As to what civilian companies would hire your son, I have no idea. But I would strongly recommend that even if he does not receive the GI bill, that your son look into a good engineering school that is strong in nuclear engineering or physics, if that was his dream. I can tell you that the primary job of an ETN wasn't necessarily the actual process of nuclear engineering, but primarily their job is to watch the reactor and the start-up and shut down of it. My point, your son would have learned how to operate the nuclear reactor on a carrier or submarine, and the science and mathematics necessary for that, but he would still need to go on and get his schooling to become a nuclear engineer or physicist.
Your son should be able to get the transcript for his nuclear schooling which he has had. I am sure his grades in school were high, and he scored well on the ASVAB test, or he would not even have been considered for the Nuke program. I would encourage him to contact various engineering schools who have a reputation for the nuclear engineering program and see if he could possibly get some credit for his transcript, and or a scholarship.
This might be a helpful article for your son to read. - The 25 Best Nuclear Engineering Schools in 2023-2024 - Best Value S...
I am only closely familiar with one nuclear engineering school Missouri S&T, however, I know there are many out there. And there are just as many articles about top ranked engineering schools as well. Your son should also look into schools with a strong physics department as well. At the end of the day, the need to pay the bills is the most important thing and the Navy was taking care of that. Unfortunately, your son, in my opinion, had a recruiter that was more concerned about getting your son to sign the dotted line, then understanding the significance of what would happen to your son if this information was discovered.
I am glad your son is focused on wanting to continue with his desire to focus on his goals. You don't indicate whether or not he is receiving a medical discharge or what his separation status is going to be. If there is any kind of black mark towards his character, it may make it more difficult for him to find civilian contractor job, but not necessarily something that could impede him from applying to college. I am mentioning this, just for him to stop and consider his options.
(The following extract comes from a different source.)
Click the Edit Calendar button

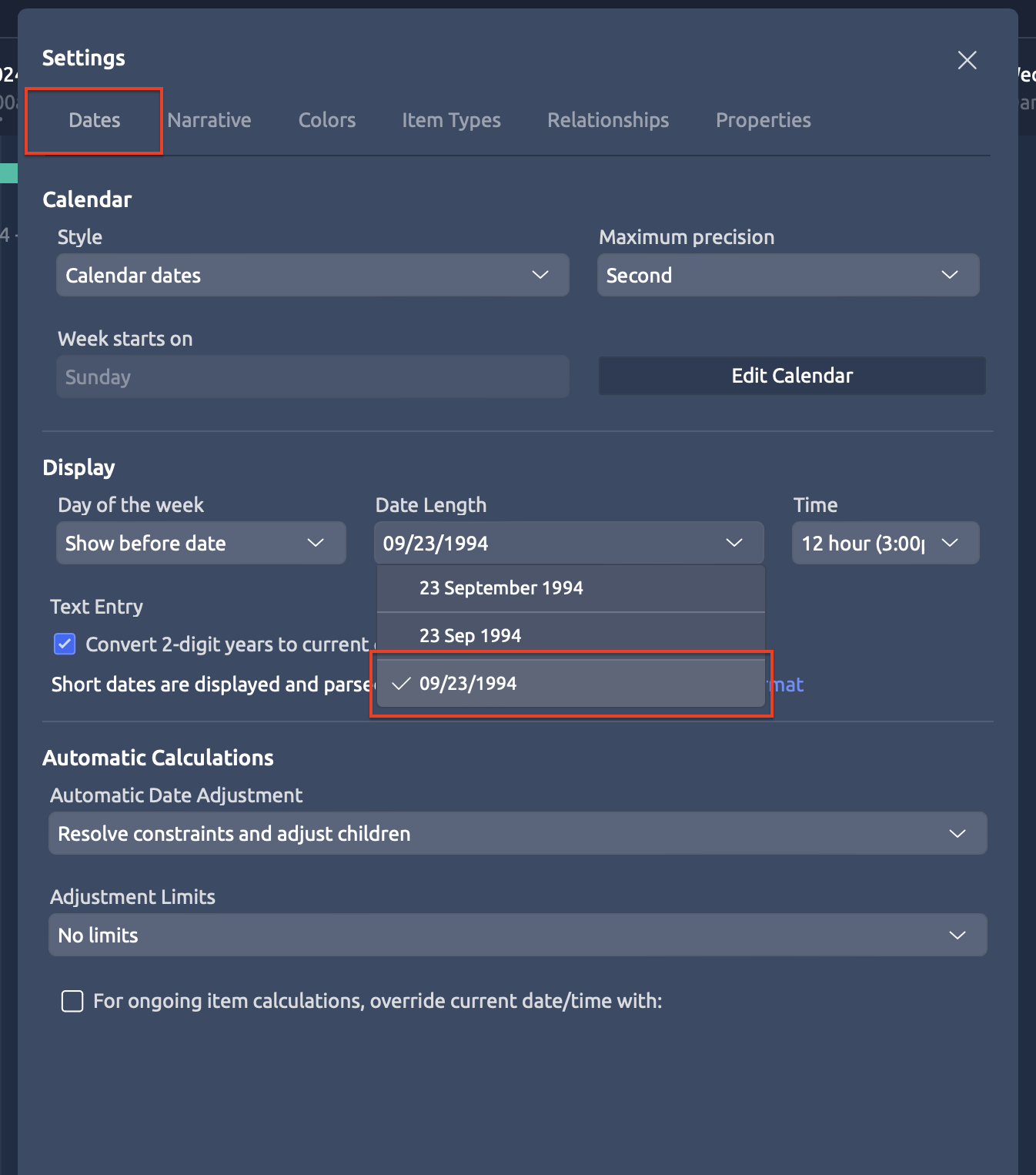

Again, I am so sorry to hear this. I wish your son all the best, and I also would like you to keep us informed of how things are going for him.
Thank you for this information! I'm going to share all of this with my son when I get to speak to him again. He told me his separation would be administrative, but I don't know if he was SURE of that. He knew the process for appealing the discharge for honorable, though, so maybe he does know? I'll update this post when I know more, and I appreciate you.
Miakoda.Nuke.MoM - I was in shock while reading your post. How horrible that the Navy would discharge a clearly qualified, dedicated sailor - especially at a time when our country is suffering from dangerously low recruiting numbers and desperately needs good people willing to serve. Prayers for you and your son as he moves forward in life and finds his purpose. He WILL find it.
Joe-mom this is EXACTLY what my husband said. I think I am still in shock, to be honest. I feel the lump well up in my throat when I see a piece of "Navy Mom" swag or his Navy photo in my office. It legitimately hurt to receive this news. I am a proud supporter of the US Military and our Veterans and will strive to remain as supportive as before, but this...
I told my husband the other night that I have a hard time proudly supporting the Navy after this. His response was that this isn't the Navy. This decision was made by a person, not the Navy, and I shouldn't hold ill feelings for the whole "establishment" based on that.
It's hard. Maybe, after I speak to my son at Christmas, we will decide to give away my Navy mom gear. If we do, I will give this group first pick. I appreciate all of you for your support and advice.